TALLINN – Estonian electricity and gas system operator Elering announced on Friday that together with other Baltic electricity system operators, it is ready to synchronize the Baltic countries with the electricity system of continental Europe, if necessary.
The risk that Russia will decouple Estonia and the two other Baltic countries from its electricity system has been higher than usual since February, when Russia attacked Ukraine, the system operator said, adding that it, as well as the system operators in neighboring countries, are prepared and ready.
There is nothing specific or extraordinary in the operation of the power system, Elering said.
Elering CEO Taavi Veskimagi said the Baltic countries have been preparing to leave the Russian/Belarusian electricity system for years.
"Should it happen, however, that Russia disconnects us from its electricity system earlier, we are now ready to quickly synchronize with the continental European frequency area in such a way that the change is not noticed by the electricity consumer. To this end, we are working with neighboring countries as well as local electricity producers to ensure a smooth transition from one electricity system to another," the CEO said.
Officially, it is planned to join the continental European electricity system in 2025, and, according to Elering, every day closer to that date we are ready for the synchronization with lower and lower risks and costs. Since February, however, Elering has taken significant extra steps to mitigate the risks also in the event of an emergency disconnection from the Russian system. As a result, the risk of blackouts in such a situation is low, the company says.
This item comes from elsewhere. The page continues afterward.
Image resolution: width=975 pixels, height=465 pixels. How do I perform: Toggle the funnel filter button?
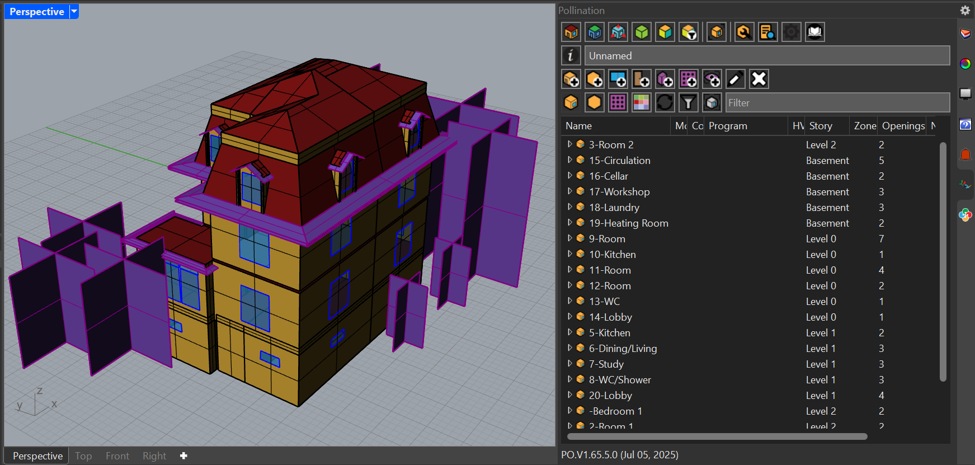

Estonian Prime Minister Kaja Kallas said in an address to the public on Thursday evening that Estonia must be prepared for Russia disconnecting Estonia, Latvia, and Lithuania from its electricity grid.
"Although Estonia has been preparing for emergency desynchronization from the Russian electricity system for years, there may still be temporary problems with the supply of electricity. It would be wise to be prepared for possible power outages -- that includes public authorities, companies, and every individual. I encourage you to think about how to deal with a power outage," Kallas said.